**WHAT YOU HAVE TO DO**
Please output the full listing, character for character.

--------------------------------

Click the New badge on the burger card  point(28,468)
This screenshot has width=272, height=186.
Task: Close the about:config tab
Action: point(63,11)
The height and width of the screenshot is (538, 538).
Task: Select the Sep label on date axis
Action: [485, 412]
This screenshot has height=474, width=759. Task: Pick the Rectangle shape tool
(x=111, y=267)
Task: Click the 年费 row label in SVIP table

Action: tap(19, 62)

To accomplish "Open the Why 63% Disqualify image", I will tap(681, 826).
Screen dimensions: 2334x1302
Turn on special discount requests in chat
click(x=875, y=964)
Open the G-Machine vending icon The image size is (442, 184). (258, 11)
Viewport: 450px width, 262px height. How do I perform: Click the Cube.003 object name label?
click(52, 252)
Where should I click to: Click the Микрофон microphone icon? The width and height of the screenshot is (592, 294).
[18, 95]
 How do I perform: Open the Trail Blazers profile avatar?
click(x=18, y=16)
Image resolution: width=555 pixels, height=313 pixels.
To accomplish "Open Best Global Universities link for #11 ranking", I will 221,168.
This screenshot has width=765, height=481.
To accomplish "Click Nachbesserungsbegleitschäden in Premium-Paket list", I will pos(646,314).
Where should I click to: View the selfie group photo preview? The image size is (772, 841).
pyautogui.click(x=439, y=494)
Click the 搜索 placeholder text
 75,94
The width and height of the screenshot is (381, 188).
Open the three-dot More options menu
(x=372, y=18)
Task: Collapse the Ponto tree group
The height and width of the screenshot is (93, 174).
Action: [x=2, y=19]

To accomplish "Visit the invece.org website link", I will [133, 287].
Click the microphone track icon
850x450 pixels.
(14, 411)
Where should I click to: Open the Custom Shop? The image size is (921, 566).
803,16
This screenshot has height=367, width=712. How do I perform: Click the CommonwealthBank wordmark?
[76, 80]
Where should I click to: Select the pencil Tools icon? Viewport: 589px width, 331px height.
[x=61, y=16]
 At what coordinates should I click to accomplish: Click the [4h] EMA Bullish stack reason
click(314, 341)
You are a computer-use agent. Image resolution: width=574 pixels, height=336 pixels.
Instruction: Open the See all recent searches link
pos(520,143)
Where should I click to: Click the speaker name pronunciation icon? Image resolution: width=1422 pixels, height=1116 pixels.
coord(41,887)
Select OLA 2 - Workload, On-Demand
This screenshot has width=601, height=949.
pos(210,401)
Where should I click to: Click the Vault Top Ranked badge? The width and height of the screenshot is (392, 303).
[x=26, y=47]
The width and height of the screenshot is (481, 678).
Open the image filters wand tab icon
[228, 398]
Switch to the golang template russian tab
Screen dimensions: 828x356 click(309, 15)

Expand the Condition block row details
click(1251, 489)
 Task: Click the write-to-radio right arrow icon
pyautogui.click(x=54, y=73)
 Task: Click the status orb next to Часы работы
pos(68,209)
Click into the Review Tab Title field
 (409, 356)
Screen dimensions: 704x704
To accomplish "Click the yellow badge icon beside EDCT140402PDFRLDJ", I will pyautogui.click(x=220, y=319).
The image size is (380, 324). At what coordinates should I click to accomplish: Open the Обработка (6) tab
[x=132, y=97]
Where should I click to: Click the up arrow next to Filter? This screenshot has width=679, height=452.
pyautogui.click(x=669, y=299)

--------------------------------

**REPLY**
Click the New badge on the burger card  point(28,468)
This screenshot has width=272, height=186.
Task: Close the about:config tab
Action: point(63,11)
The height and width of the screenshot is (538, 538).
Task: Select the Sep label on date axis
Action: [485, 412]
This screenshot has height=474, width=759. Task: Pick the Rectangle shape tool
(x=111, y=267)
Task: Click the 年费 row label in SVIP table

Action: tap(19, 62)

To accomplish "Open the Why 63% Disqualify image", I will tap(681, 826).
Screen dimensions: 2334x1302
Turn on special discount requests in chat
click(x=875, y=964)
Open the G-Machine vending icon The image size is (442, 184). (258, 11)
Viewport: 450px width, 262px height. How do I perform: Click the Cube.003 object name label?
click(52, 252)
Where should I click to: Click the Микрофон microphone icon? The width and height of the screenshot is (592, 294).
[18, 95]
 How do I perform: Open the Trail Blazers profile avatar?
click(x=18, y=16)
Image resolution: width=555 pixels, height=313 pixels.
To accomplish "Open Best Global Universities link for #11 ranking", I will 221,168.
This screenshot has width=765, height=481.
To accomplish "Click Nachbesserungsbegleitschäden in Premium-Paket list", I will pos(646,314).
Where should I click to: View the selfie group photo preview? The image size is (772, 841).
pyautogui.click(x=439, y=494)
Click the 搜索 placeholder text
 75,94
The width and height of the screenshot is (381, 188).
Open the three-dot More options menu
(x=372, y=18)
Task: Collapse the Ponto tree group
The height and width of the screenshot is (93, 174).
Action: [x=2, y=19]

To accomplish "Visit the invece.org website link", I will [133, 287].
Click the microphone track icon
850x450 pixels.
(14, 411)
Where should I click to: Open the Custom Shop? The image size is (921, 566).
803,16
This screenshot has height=367, width=712. How do I perform: Click the CommonwealthBank wordmark?
[76, 80]
Where should I click to: Select the pencil Tools icon? Viewport: 589px width, 331px height.
[x=61, y=16]
 At what coordinates should I click to accomplish: Click the [4h] EMA Bullish stack reason
click(314, 341)
You are a computer-use agent. Image resolution: width=574 pixels, height=336 pixels.
Instruction: Open the See all recent searches link
pos(520,143)
Where should I click to: Click the speaker name pronunciation icon? Image resolution: width=1422 pixels, height=1116 pixels.
coord(41,887)
Select OLA 2 - Workload, On-Demand
This screenshot has width=601, height=949.
pos(210,401)
Where should I click to: Click the Vault Top Ranked badge? The width and height of the screenshot is (392, 303).
[x=26, y=47]
The width and height of the screenshot is (481, 678).
Open the image filters wand tab icon
[228, 398]
Switch to the golang template russian tab
Screen dimensions: 828x356 click(309, 15)

Expand the Condition block row details
click(1251, 489)
 Task: Click the write-to-radio right arrow icon
pyautogui.click(x=54, y=73)
 Task: Click the status orb next to Часы работы
pos(68,209)
Click into the Review Tab Title field
 (409, 356)
Screen dimensions: 704x704
To accomplish "Click the yellow badge icon beside EDCT140402PDFRLDJ", I will pyautogui.click(x=220, y=319).
The image size is (380, 324). At what coordinates should I click to accomplish: Open the Обработка (6) tab
[x=132, y=97]
Where should I click to: Click the up arrow next to Filter? This screenshot has width=679, height=452.
pyautogui.click(x=669, y=299)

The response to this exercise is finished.